Despite the upheaval that comes in a time of war the Origo family managed to lead a somewhat normal (as normal as one can be in a war) life. The diary Iris kept..
"...was designed as a pastime in the middle of domestic isolation and boredom, as a means of concentrating and clearing the mind by noting down each day any interesting events she heard or witnessed at first hand. She also saw it as a means of preserving a thread of serenity and hope as the months went by, when living conditions became progressively more difficult and the first expectations of a quick end to the war gradually receded. Sometimes she would bury what she had written lest it be found by the authorities and betray her growing doubts, but for the most part events were described without any strong political slant."
The Origos were a landed family living in an area made up predominately by peasants whose concerns were with simple day to day existence than political motivations. Living in a rural area they were cut off from much of political drama. Like so many other Italian families the Origos gave clothing, food and whatever other aid they could to those who were in hiding despite the dangers to themselves and their family. They were willing to help anyone in need and had even set up a school, a clinic and took in refugee children who had been bombed out of their homes. Within the country there was much disarray as partisans and army deserters fled to the hills. Civilians tried to avoid conscription and escaped Allied soldiers who had been prisoners were also roaming about. It's amazing that they came through more or less unscathed as many others were far less fortunate.
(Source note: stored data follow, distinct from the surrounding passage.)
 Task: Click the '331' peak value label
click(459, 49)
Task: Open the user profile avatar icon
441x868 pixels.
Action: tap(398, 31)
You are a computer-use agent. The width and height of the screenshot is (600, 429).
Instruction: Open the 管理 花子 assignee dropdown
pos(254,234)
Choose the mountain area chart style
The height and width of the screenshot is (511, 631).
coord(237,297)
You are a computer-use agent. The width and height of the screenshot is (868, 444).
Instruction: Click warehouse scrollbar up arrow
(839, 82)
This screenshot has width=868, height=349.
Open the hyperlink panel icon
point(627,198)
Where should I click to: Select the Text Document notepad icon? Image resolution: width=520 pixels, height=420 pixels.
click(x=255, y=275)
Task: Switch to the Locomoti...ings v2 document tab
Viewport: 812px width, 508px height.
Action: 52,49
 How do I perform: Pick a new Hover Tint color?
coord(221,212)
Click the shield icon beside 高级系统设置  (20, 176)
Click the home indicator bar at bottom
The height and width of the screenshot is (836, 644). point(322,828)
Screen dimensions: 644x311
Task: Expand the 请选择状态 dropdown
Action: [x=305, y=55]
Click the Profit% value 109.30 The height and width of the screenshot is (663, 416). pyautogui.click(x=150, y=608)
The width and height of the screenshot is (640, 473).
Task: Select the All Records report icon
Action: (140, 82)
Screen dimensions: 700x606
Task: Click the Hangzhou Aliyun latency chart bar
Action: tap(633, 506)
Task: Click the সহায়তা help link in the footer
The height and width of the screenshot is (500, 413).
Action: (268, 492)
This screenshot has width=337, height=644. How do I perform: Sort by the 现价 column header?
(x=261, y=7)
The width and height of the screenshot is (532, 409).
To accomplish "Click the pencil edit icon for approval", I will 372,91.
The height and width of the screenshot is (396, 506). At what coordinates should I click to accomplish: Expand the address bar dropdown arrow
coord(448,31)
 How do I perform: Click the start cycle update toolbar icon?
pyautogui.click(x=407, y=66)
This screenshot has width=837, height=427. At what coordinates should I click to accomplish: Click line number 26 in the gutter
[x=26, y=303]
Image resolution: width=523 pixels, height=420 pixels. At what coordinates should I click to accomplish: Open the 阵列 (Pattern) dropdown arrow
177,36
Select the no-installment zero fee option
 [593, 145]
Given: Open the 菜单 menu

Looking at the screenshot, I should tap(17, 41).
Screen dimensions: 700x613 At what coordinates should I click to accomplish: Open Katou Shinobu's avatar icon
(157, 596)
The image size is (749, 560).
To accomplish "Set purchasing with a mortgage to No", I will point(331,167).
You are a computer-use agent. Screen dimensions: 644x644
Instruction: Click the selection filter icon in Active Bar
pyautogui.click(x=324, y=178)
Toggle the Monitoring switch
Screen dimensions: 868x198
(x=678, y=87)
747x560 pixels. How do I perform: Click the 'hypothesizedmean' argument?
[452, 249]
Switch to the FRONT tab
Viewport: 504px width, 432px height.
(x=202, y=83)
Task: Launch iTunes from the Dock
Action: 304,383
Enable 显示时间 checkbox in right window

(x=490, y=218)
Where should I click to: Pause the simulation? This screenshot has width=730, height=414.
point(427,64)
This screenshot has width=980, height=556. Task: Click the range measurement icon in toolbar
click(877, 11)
This is an amazing story, like so many other war stories told by average people who simply got caught up in events beyond their control, about people with much kindness and generosity who were willing to do extraordinary things that they felt were only ordinary. Although Iris writes about the commonplace, her daily activities, there is also a fair amount of history in her diary. She writes about the rumor and innuendo of what both the Italian government professed to be the truth as well as what the Allies reported on the BBC. There are snippets of news from her friends living in Rome and Florence. The Origos had to deal with the Germans as well as the local Fascists and the many people they would help who were in hiding. It's a fascinating look into what life in Italy was like during these last years of the war, and now I feel like I have enough basic understanding to read more.
I already have Caroline Moorehead's biography Iris Origo: Marchesa of Val D'Orcia on my reading pile, and plan on getting a copy of Iris's autobiography Images & Shadows: Part of a Life. I'd love to at least peruse La Foce: A Garden and Landscape in Tuscany, to see what it looks like after having read about it. I'm not sure where to turn in terms of history (WWII in Italy specifically), but I already have (thanks to earlier suggestions) two memoirs, Love and War in the Apenines by Eric Newby and Naples '44: A World War II Diary of Occupied Italy by Norman Lewis on my reading list. As usual, one book leads to another (another few more like it).